Talking with Artists- Robin Sturis

When did you start making art?

I’ve always made art. I grew up in an angry house, but I was always left alone when I was making things. It started out as coloring, etc. My grandmother was a crafts teacher, so when I was old enough, I was given projects like making gifts for family and friends.

I still remember the time in grade school in Wisconsin when I was first encouraged to really look. What a valuable lesson! I had drawn a tree the way most kinds do, like a lolly pop. The teacher took me to the window and asked if trees really look like that. I’ve been in love with trees and that deeper way of seeing ever since.

 
Robin Sturis Abstraction
 
Did you study art in school?

Yes. My first great art teacher was in high school. She really lit a fire in me. I remember drawing cones and balls in charcoal for hours and hours. Everything about it fascinated me. The way the charcoal blended on the news print, the way the light hit the objects, the way she taught me to describe those objects without visible lines. The next year I was allowed to take a college level course or high school credit. The instructor didn’t think I could do it, but I held my own with the adults.

When I got to college, I majored in art, but it didn’t ignite that internal fire. I lost touch with art for a time when I became an accountant to pay the bills although I still expressed my creativity in other ways. I found it difficult to hold space for both work and a consistent art practice.

After about 10 years accounting burned me out and I returned to art, doing some graduate work in Arizona, but again, I only found a hint of that burning curiosity and inspiration I’d found in that wonderful high school art room.

I moved to New Hampshire and found a wonderful, active art community. It was then the flame began to grow. The winters were rough though, and we moved a couple more times, finally finding a middle ground climate wise, in Tennessee. This is where I finally found that fire again. It was deep within the whole time! I started trusting myself more and more and that trust began to show in my work.

 
Robin Sturis Abstract Artist
 
Why do you make art?

Possibly one of the reasons I couldn’t find the spark after high school was the reason I was making art. I thought it made me cool and interesting. LOL. It did neither and it showed in my work.

Now I make art to please myself. I always love it when others enjoy what I make, but that’s not the why. The why is how making art makes me feel. If no-one ever bought another piece or ‘liked’ another post, I’d still keep doing what I’m doing because it makes me happy, he’s me to process my experience, and makes me a better human.

 
Abstract art workshop
 
When did you start focusing on abstraction?

My work has become increasingly abstract over the years. Totally non-objective work started showing up in New Hampshire about 10 years ago, but my current obsession with expressing myself abstractly has really taken root in the last couple years.

--*--

=== Exercise requirements ===
- 1) In the Robin Sturis interview, where did the family finally settle after searching for a middle-ground climate?
- 2) Do these statements agree with the Robin Sturis interview? (a) Sturis's grandmother taught crafts. (b) Sturis spent about 20 years in accounting before returning to art. (c) Totally non-objective work first appeared while Sturis was in Arizona.
- 3) Carry on the Robin Sturis interview from its last line.

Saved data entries
--*--

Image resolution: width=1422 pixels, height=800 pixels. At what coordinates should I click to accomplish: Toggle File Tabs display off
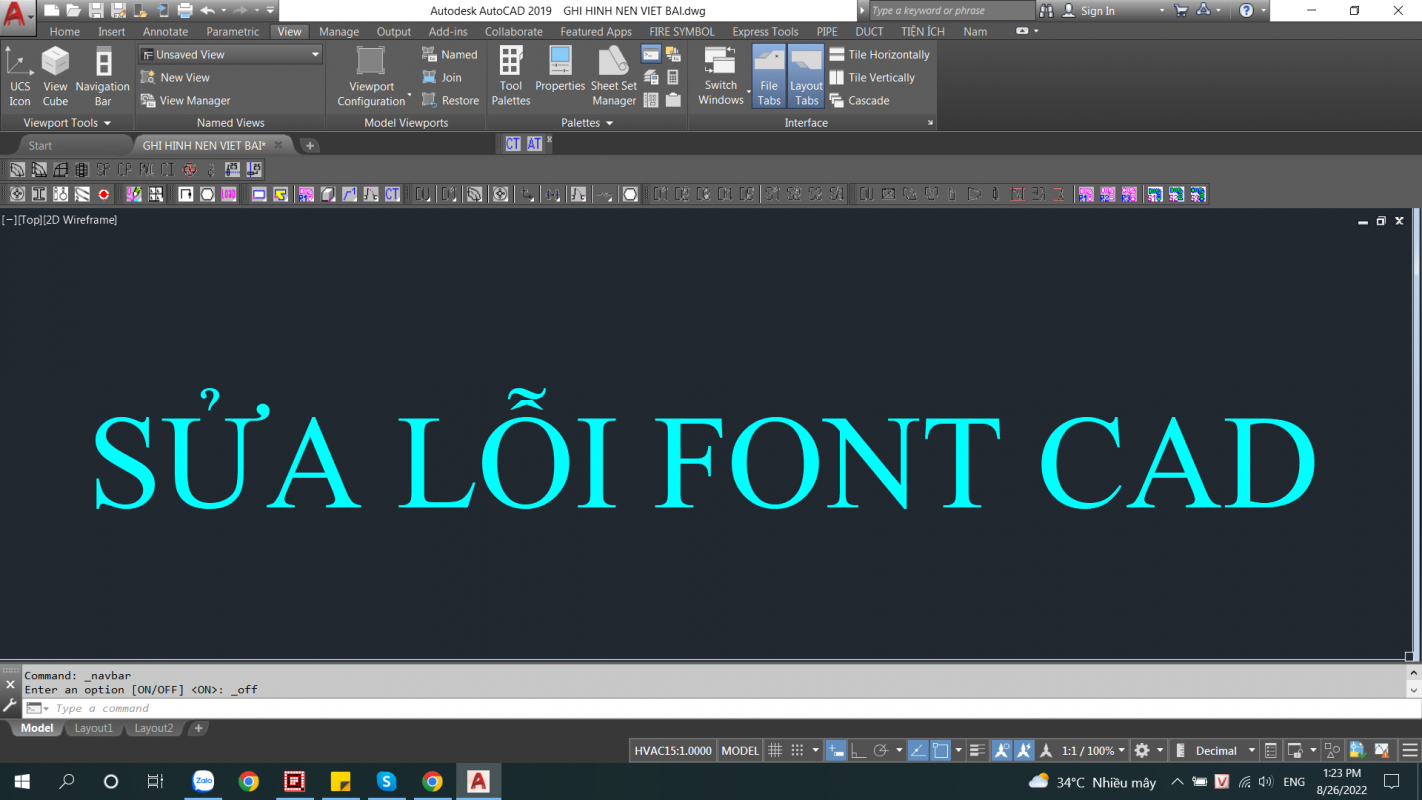pyautogui.click(x=768, y=76)
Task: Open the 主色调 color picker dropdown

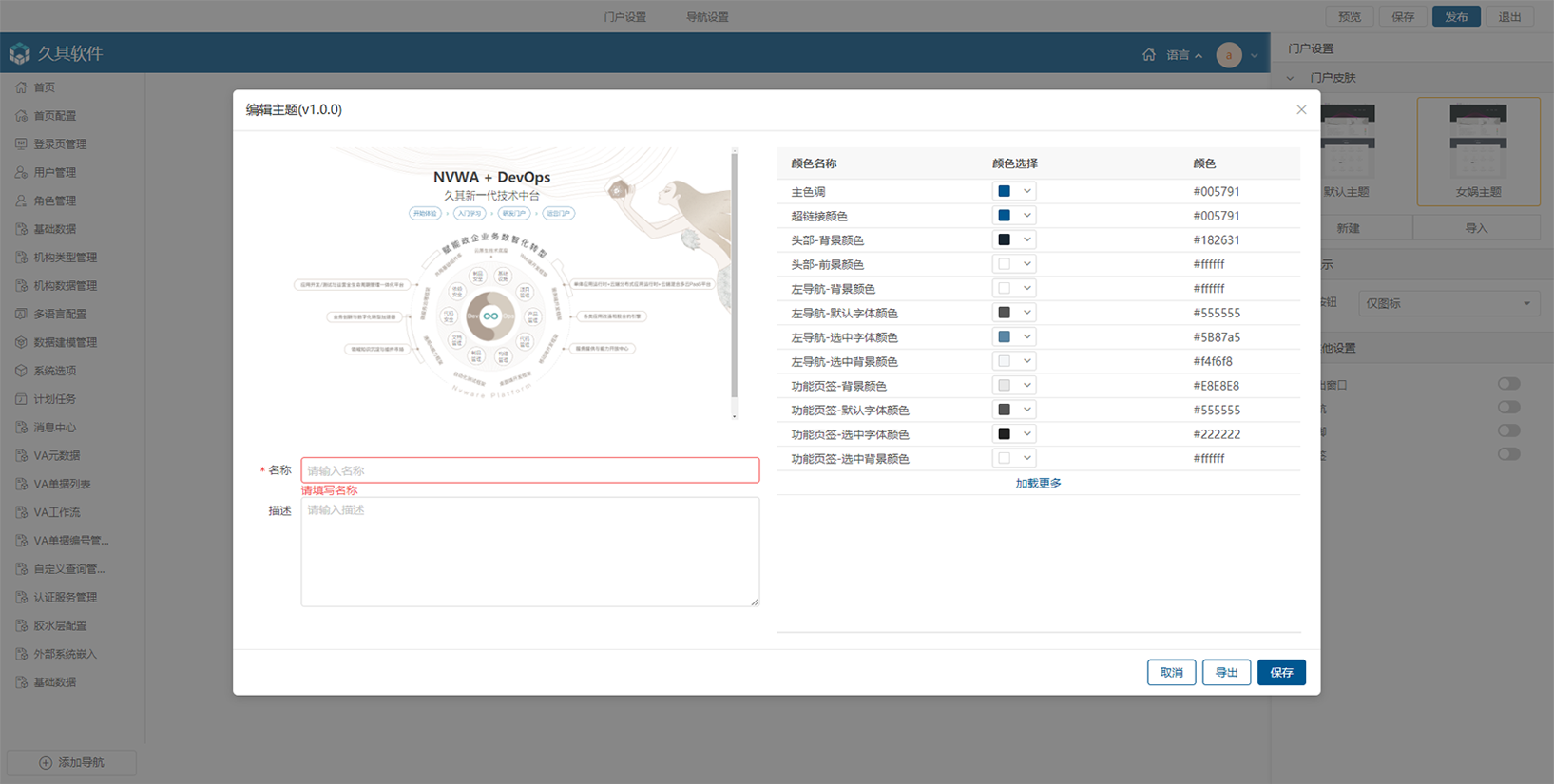Action: pyautogui.click(x=1013, y=191)
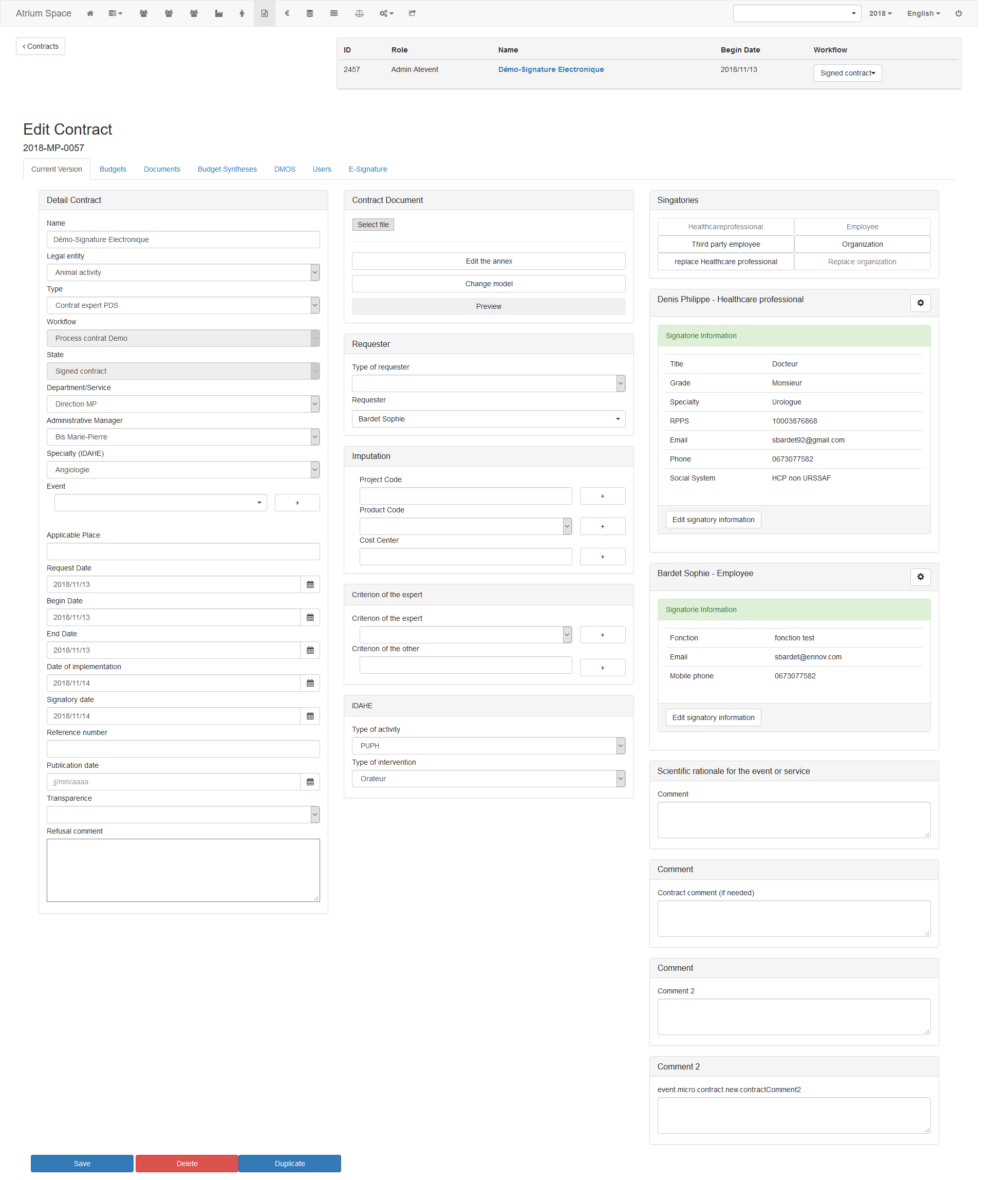The height and width of the screenshot is (1180, 1008).
Task: Switch to the Budget Syntheses tab
Action: pos(227,169)
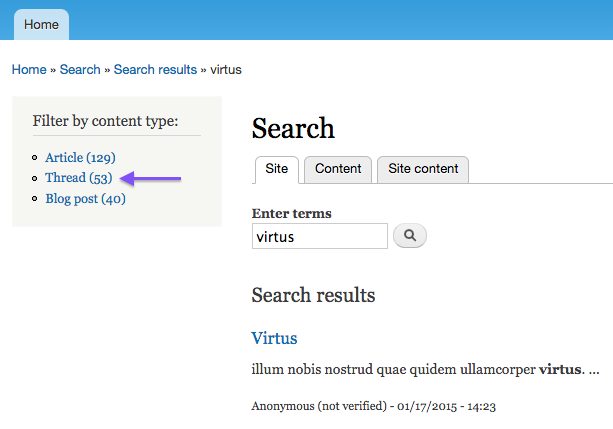Click the Search results heading
This screenshot has height=429, width=613.
313,295
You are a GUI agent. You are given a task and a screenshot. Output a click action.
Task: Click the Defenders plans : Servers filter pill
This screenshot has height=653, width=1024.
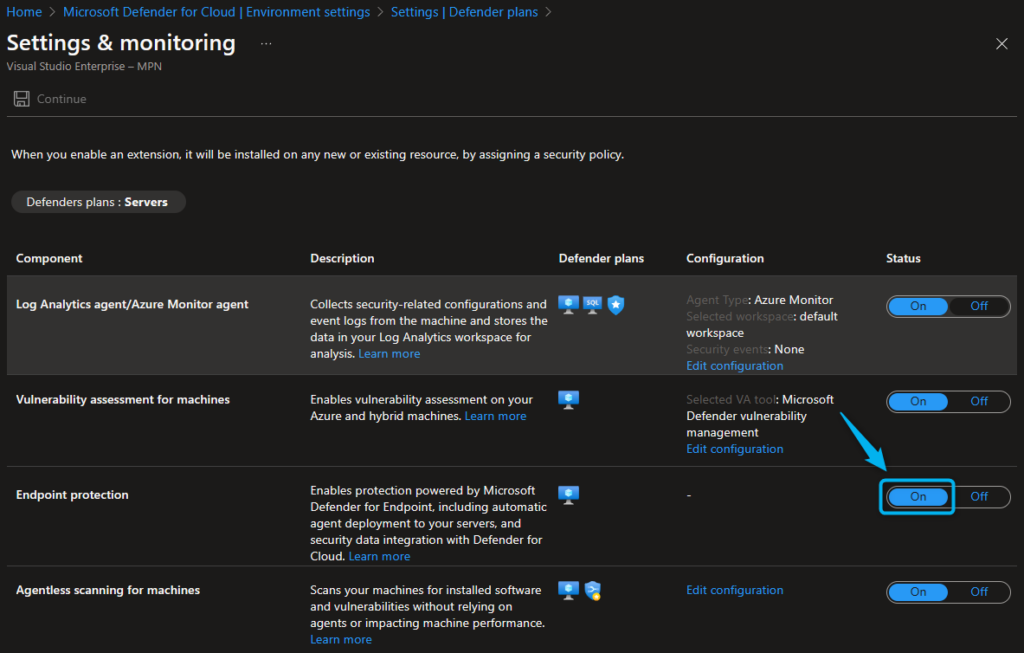click(x=97, y=201)
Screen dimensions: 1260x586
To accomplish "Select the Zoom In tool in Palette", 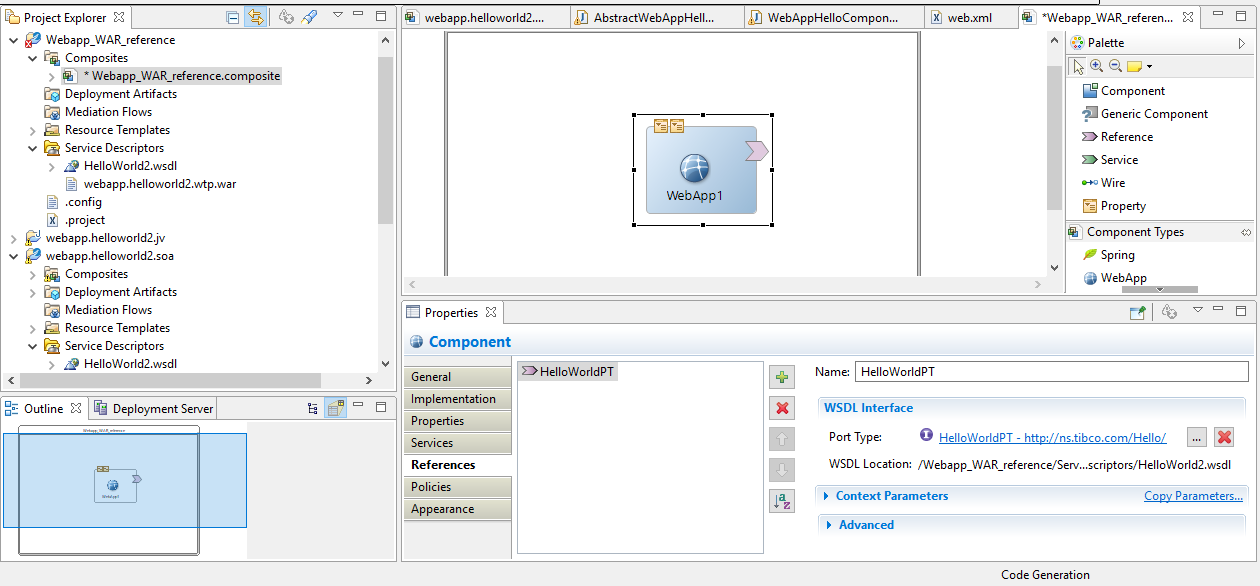I will coord(1097,66).
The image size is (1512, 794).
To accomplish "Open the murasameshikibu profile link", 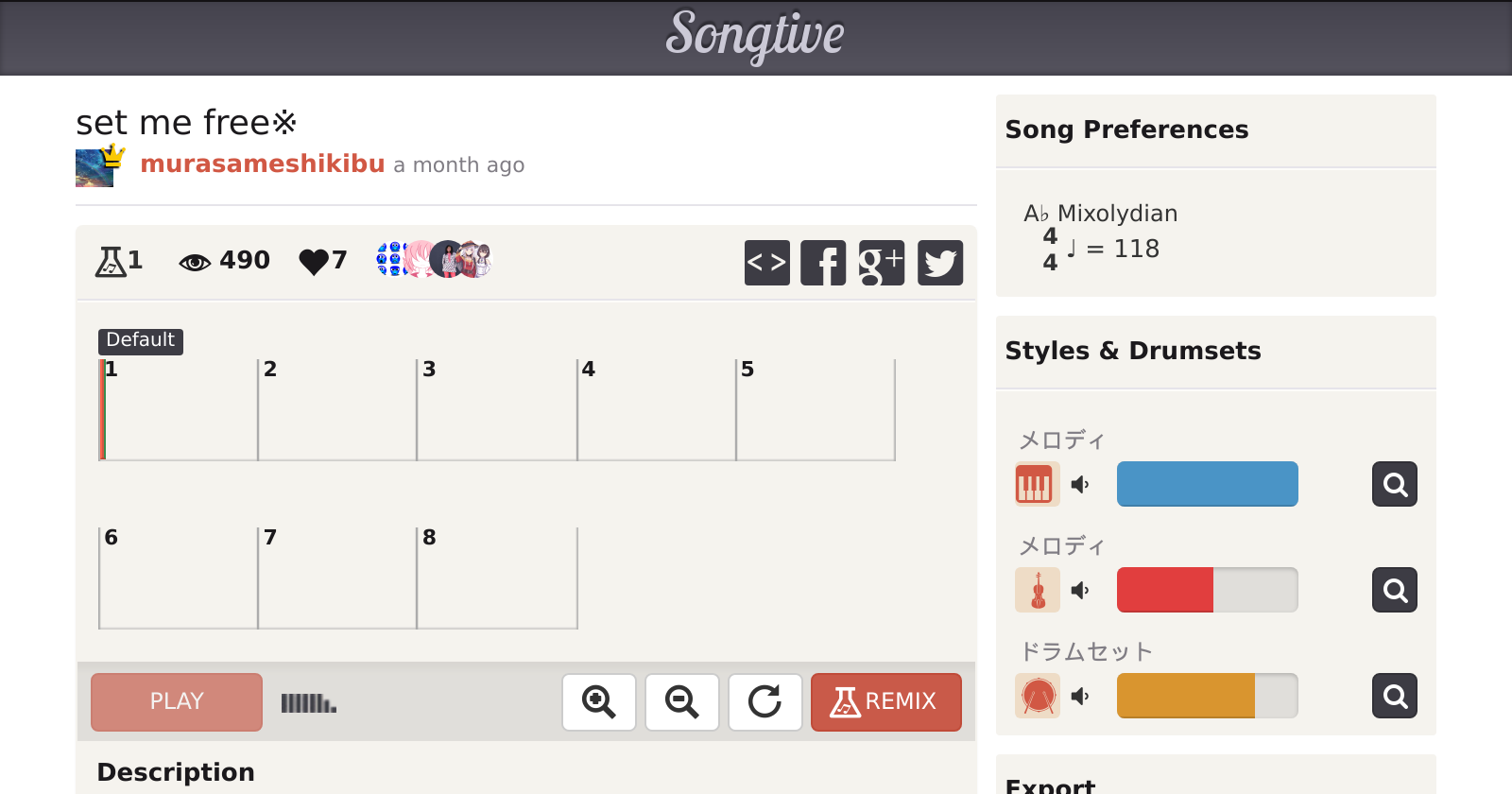I will coord(263,164).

--*--

=== Answers to each task ===
- 1) Tennessee.

- 2)
(a) Yes: "My grandmother was a crafts teacher"
(b) No: "After about 10 years accounting burned me out"
(c) No: "Totally non-objective work started showing up in New Hampshire about 10 years ago"

- 3)
I think before that I didn’t fully understand what abstract art was about or what made it good. I suppose I was still worried about what others might think.

I’ve been blessed with several wonderful online teachers. I think I’ve learned more from them in the last few years that all those years in college!

 
Robin Sturis Abstraction
 
What inspires you?

Absolutely everything. Maybe something creates an emotional reaction, or maybe I just allow what happens to happen.

My focus as an abstract expressionist painter is my inner experience. Art helps me to process my experience, both the difficult and the joyous. So I have an experience, like the spring that was exploding all around me as I filmed my lessons for Make Create Express. I may choose colors based on what I see or the colors I associate with the emotions that arise in me. I choose mark making tools spontaneously, trusting that what ever pops into my mind or catches my eye is part of that inner experience that I’m expressing. I apply paint in the same way. I just keep going until it feels like I’m done. Sometimes I don’t know exactly what I’m saying until later, and that’s ok too. The subconscious can be mysterious.

Robin Sturis Expressive Abstract
What makes you want to teach?

The women in my family have been teachers for generations. I’ve always loved to share information and experience with others. Teaching art is an exceptionally rich way to do both. I know that art is a worthwhile journey, even though it is sometimes a bumpy and circuitous way. I’ve been there, and I continue along that same road. We can help each other along the way. I suspect I learn as much or more from my students than I teach.

In truth, I consider myself more of a facilitator. I offer info, give gentle nudges, allow space for each participant to express themselves, and cheer them on. They do all the hard work.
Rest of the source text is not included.